__PROBLEM TO WORK ON__
Which of the lines in the data below contain the string "dropdown"? Copy each of them.
(INPUT FOR THIS TASK)
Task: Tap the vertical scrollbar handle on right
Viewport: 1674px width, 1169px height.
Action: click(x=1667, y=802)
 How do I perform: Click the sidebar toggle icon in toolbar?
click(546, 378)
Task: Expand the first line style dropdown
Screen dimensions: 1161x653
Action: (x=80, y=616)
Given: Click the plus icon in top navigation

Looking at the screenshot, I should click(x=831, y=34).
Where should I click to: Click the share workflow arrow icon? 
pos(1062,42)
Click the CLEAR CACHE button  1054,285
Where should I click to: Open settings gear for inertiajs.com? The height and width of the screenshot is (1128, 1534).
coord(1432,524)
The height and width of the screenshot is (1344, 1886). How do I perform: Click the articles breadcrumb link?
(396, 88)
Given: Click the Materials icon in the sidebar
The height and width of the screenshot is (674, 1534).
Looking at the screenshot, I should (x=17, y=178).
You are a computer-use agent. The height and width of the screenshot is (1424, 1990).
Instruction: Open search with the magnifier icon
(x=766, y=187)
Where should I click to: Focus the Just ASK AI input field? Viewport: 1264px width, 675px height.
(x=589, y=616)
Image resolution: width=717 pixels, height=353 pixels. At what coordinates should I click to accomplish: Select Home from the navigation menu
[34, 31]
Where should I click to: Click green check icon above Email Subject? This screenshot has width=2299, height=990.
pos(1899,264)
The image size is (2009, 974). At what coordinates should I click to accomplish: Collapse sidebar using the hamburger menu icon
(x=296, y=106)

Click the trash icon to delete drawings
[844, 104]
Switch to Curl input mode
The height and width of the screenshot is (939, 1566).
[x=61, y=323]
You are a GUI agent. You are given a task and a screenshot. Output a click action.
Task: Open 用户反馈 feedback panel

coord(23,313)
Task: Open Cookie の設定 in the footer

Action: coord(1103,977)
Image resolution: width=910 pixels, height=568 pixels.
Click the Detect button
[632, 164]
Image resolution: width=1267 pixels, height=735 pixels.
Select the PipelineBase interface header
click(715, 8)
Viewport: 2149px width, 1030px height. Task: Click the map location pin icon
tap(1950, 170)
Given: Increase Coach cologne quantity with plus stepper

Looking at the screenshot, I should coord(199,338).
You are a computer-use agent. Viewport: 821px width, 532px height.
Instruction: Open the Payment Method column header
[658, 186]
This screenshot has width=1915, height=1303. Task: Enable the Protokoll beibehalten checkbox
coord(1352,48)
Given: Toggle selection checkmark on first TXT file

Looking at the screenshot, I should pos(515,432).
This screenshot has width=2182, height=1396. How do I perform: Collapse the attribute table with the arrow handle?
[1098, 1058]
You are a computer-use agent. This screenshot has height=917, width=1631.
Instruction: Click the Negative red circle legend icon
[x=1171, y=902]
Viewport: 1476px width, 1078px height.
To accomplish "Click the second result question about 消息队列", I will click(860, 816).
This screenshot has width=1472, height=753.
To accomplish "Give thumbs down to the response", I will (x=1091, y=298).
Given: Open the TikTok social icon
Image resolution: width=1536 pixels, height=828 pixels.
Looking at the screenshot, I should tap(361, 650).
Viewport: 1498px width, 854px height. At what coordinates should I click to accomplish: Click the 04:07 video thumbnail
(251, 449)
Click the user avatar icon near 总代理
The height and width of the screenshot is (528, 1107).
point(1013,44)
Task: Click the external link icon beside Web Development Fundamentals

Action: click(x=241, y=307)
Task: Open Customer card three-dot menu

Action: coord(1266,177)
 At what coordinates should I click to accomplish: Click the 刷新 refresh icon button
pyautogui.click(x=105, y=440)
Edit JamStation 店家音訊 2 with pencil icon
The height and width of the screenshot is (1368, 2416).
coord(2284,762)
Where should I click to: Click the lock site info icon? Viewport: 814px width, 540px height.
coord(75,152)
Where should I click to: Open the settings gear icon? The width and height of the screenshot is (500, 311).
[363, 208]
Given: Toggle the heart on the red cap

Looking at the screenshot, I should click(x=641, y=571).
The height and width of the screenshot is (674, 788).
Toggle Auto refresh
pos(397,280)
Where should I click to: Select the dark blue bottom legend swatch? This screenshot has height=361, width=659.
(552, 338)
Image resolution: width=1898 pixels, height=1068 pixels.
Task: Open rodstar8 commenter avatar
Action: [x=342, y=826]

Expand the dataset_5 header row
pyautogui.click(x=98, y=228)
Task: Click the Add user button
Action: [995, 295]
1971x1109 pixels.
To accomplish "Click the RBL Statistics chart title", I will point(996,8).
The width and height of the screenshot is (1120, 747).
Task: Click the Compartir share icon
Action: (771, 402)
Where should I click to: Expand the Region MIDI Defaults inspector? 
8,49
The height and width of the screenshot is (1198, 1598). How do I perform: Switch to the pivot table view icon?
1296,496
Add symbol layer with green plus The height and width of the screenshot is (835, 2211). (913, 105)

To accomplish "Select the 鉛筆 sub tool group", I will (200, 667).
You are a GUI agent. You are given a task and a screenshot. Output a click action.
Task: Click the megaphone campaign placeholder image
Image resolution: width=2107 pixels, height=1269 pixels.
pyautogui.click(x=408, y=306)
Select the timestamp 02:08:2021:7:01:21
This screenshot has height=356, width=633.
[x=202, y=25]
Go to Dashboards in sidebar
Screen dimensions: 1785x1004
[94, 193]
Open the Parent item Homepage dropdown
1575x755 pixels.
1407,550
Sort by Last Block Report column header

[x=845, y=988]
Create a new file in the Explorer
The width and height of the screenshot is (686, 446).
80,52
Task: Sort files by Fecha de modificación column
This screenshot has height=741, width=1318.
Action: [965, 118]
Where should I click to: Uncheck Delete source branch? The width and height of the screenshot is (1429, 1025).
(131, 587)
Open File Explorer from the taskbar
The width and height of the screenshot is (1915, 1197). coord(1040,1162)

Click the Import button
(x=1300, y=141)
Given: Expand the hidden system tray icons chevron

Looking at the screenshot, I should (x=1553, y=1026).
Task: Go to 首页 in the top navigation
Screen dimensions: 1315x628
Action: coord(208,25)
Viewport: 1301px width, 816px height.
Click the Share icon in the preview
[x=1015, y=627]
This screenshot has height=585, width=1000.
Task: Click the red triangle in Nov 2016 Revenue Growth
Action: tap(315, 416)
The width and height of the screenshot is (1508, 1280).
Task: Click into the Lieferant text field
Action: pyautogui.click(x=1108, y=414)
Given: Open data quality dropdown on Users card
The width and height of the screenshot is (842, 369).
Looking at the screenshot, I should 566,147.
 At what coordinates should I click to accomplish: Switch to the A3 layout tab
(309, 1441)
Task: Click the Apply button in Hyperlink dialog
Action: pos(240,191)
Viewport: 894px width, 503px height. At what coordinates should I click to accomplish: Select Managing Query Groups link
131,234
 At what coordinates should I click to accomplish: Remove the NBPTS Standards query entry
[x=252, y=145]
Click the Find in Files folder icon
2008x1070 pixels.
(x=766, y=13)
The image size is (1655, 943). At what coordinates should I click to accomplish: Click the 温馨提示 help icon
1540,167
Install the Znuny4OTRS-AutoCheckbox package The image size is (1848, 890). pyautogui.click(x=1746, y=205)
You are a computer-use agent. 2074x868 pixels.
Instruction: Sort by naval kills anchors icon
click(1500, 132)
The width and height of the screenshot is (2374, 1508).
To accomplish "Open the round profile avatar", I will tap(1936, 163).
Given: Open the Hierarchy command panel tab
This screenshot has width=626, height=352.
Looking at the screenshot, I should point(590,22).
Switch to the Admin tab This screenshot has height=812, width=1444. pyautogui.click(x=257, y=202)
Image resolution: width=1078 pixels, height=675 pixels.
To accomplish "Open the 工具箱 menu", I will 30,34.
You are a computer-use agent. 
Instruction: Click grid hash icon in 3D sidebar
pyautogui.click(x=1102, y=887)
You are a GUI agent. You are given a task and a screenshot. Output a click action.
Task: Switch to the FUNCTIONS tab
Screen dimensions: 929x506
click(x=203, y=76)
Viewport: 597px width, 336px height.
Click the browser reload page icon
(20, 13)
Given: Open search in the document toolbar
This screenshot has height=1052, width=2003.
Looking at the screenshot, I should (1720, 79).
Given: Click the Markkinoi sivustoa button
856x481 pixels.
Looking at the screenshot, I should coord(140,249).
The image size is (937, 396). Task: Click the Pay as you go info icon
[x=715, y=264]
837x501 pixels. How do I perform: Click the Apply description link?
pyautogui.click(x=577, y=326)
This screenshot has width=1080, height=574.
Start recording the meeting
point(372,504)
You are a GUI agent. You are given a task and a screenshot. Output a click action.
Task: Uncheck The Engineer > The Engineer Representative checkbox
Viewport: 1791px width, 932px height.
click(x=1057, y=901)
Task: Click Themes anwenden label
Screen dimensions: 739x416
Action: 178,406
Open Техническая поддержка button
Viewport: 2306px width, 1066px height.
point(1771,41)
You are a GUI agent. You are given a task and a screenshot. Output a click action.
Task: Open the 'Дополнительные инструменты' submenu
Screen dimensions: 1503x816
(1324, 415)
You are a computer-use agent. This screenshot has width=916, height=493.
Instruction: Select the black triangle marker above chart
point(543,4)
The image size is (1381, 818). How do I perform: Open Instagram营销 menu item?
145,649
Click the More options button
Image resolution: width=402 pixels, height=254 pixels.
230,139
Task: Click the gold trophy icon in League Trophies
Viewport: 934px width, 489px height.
(End INPUT FOR THIS TASK)
__ANSWER TO THE PROBLEM__
Task: Expand the first line style dropdown
Open the Parent item Homepage dropdown
Given: Open data quality dropdown on Users card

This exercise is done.